--- begin INPUT DATA ---

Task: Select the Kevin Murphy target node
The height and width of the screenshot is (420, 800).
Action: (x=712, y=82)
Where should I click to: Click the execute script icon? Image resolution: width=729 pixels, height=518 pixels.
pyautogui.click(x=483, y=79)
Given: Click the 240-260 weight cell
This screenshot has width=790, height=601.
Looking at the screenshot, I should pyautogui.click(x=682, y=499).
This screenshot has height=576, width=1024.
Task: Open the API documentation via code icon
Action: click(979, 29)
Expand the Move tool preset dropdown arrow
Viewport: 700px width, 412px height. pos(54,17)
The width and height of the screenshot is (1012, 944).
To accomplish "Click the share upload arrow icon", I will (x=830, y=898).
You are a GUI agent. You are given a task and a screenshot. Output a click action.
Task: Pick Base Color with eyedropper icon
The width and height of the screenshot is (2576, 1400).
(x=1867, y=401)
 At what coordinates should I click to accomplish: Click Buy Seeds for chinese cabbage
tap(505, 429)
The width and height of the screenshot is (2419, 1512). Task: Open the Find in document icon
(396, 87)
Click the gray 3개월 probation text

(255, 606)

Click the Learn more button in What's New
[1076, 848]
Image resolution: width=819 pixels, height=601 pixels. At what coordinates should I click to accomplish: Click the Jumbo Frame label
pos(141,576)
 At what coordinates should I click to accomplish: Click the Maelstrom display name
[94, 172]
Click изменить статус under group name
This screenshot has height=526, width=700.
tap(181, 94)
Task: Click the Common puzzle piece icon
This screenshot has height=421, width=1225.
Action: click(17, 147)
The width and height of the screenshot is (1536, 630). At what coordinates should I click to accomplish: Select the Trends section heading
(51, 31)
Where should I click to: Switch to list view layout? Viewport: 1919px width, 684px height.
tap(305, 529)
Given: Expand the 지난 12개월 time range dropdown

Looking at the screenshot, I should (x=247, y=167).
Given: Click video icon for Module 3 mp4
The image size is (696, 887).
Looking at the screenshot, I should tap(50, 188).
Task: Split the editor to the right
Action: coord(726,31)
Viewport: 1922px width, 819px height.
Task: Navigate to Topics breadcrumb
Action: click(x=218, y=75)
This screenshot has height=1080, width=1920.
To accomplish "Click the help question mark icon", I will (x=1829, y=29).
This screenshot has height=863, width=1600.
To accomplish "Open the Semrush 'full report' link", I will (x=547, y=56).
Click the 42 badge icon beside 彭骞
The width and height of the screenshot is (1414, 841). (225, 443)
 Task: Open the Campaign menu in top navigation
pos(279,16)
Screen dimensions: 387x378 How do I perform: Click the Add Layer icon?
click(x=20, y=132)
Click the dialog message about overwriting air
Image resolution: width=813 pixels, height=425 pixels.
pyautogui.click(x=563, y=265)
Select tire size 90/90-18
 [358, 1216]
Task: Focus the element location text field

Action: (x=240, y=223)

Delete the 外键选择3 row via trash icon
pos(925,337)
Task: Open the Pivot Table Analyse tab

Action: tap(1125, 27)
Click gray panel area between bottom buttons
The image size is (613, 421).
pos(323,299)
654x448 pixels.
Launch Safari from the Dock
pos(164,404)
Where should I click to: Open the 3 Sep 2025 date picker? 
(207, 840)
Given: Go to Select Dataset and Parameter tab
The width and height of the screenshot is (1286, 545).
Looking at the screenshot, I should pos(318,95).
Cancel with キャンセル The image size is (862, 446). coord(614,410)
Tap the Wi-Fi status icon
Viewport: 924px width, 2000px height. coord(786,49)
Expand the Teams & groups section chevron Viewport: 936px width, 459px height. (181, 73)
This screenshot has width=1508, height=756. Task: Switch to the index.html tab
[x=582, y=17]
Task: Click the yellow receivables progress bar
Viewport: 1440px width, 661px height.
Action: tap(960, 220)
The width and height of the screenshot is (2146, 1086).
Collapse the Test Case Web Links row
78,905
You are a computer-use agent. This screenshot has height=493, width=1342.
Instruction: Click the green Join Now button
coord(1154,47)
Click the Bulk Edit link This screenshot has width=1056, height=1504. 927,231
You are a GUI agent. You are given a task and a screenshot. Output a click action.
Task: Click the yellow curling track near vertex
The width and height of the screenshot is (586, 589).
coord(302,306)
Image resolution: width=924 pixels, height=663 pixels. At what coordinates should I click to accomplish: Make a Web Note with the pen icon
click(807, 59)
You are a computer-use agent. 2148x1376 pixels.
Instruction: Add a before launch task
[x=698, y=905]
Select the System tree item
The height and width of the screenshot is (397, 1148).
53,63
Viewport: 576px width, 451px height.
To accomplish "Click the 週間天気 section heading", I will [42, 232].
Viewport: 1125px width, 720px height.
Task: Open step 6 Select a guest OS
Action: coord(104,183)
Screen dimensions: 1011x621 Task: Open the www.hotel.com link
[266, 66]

--- end INPUT DATA ---

YOUR GOAL = Rewrite the rows above with every "At what coordinates should I click to accomplish" swapped for "Where do I click to accomplish", leaving everything else unchanged.

EXPECTED ANSWER =
Task: Select the Kevin Murphy target node
The height and width of the screenshot is (420, 800).
Action: (x=712, y=82)
Where should I click to: Click the execute script icon? Image resolution: width=729 pixels, height=518 pixels.
pyautogui.click(x=483, y=79)
Given: Click the 240-260 weight cell
This screenshot has width=790, height=601.
Looking at the screenshot, I should pyautogui.click(x=682, y=499).
This screenshot has height=576, width=1024.
Task: Open the API documentation via code icon
Action: click(979, 29)
Expand the Move tool preset dropdown arrow
Viewport: 700px width, 412px height. pos(54,17)
The width and height of the screenshot is (1012, 944).
To accomplish "Click the share upload arrow icon", I will (x=830, y=898).
You are a GUI agent. You are given a task and a screenshot. Output a click action.
Task: Pick Base Color with eyedropper icon
The width and height of the screenshot is (2576, 1400).
(x=1867, y=401)
 Where do I click to accomplish: Click Buy Seeds for chinese cabbage
tap(505, 429)
The width and height of the screenshot is (2419, 1512). Task: Open the Find in document icon
(396, 87)
Click the gray 3개월 probation text

(255, 606)

Click the Learn more button in What's New
[1076, 848]
Image resolution: width=819 pixels, height=601 pixels. Where do I click to accomplish: Click the Jumbo Frame label
pos(141,576)
 Where do I click to accomplish: Click the Maelstrom display name
[94, 172]
Click изменить статус under group name
This screenshot has height=526, width=700.
tap(181, 94)
Task: Click the Common puzzle piece icon
This screenshot has height=421, width=1225.
Action: click(17, 147)
The width and height of the screenshot is (1536, 630). Where do I click to accomplish: Select the Trends section heading
(51, 31)
Where should I click to: Switch to list view layout? Viewport: 1919px width, 684px height.
tap(305, 529)
Given: Expand the 지난 12개월 time range dropdown

Looking at the screenshot, I should (x=247, y=167).
Given: Click video icon for Module 3 mp4
The image size is (696, 887).
Looking at the screenshot, I should tap(50, 188).
Task: Split the editor to the right
Action: coord(726,31)
Viewport: 1922px width, 819px height.
Task: Navigate to Topics breadcrumb
Action: click(x=218, y=75)
This screenshot has height=1080, width=1920.
To accomplish "Click the help question mark icon", I will (x=1829, y=29).
This screenshot has height=863, width=1600.
To accomplish "Open the Semrush 'full report' link", I will (x=547, y=56).
Click the 42 badge icon beside 彭骞
The width and height of the screenshot is (1414, 841). (225, 443)
 Task: Open the Campaign menu in top navigation
pos(279,16)
Screen dimensions: 387x378 How do I perform: Click the Add Layer icon?
click(x=20, y=132)
Click the dialog message about overwriting air
Image resolution: width=813 pixels, height=425 pixels.
pyautogui.click(x=563, y=265)
Select tire size 90/90-18
 [358, 1216]
Task: Focus the element location text field

Action: (x=240, y=223)

Delete the 外键选择3 row via trash icon
pos(925,337)
Task: Open the Pivot Table Analyse tab

Action: tap(1125, 27)
Click gray panel area between bottom buttons
The image size is (613, 421).
pos(323,299)
654x448 pixels.
Launch Safari from the Dock
pos(164,404)
Where should I click to: Open the 3 Sep 2025 date picker? 
(207, 840)
Given: Go to Select Dataset and Parameter tab
The width and height of the screenshot is (1286, 545).
Looking at the screenshot, I should pos(318,95).
Cancel with キャンセル The image size is (862, 446). coord(614,410)
Tap the Wi-Fi status icon
Viewport: 924px width, 2000px height. coord(786,49)
Expand the Teams & groups section chevron Viewport: 936px width, 459px height. (181, 73)
This screenshot has width=1508, height=756. Task: Switch to the index.html tab
[x=582, y=17]
Task: Click the yellow receivables progress bar
Viewport: 1440px width, 661px height.
Action: tap(960, 220)
The width and height of the screenshot is (2146, 1086).
Collapse the Test Case Web Links row
78,905
You are a computer-use agent. This screenshot has height=493, width=1342.
Instruction: Click the green Join Now button
coord(1154,47)
Click the Bulk Edit link This screenshot has width=1056, height=1504. 927,231
You are a GUI agent. You are given a task and a screenshot. Output a click action.
Task: Click the yellow curling track near vertex
The width and height of the screenshot is (586, 589).
coord(302,306)
Image resolution: width=924 pixels, height=663 pixels. Where do I click to accomplish: Make a Web Note with the pen icon
click(807, 59)
You are a computer-use agent. 2148x1376 pixels.
Instruction: Add a before launch task
[x=698, y=905]
Select the System tree item
The height and width of the screenshot is (397, 1148).
53,63
Viewport: 576px width, 451px height.
To accomplish "Click the 週間天気 section heading", I will [42, 232].
Viewport: 1125px width, 720px height.
Task: Open step 6 Select a guest OS
Action: coord(104,183)
Screen dimensions: 1011x621 Task: Open the www.hotel.com link
[266, 66]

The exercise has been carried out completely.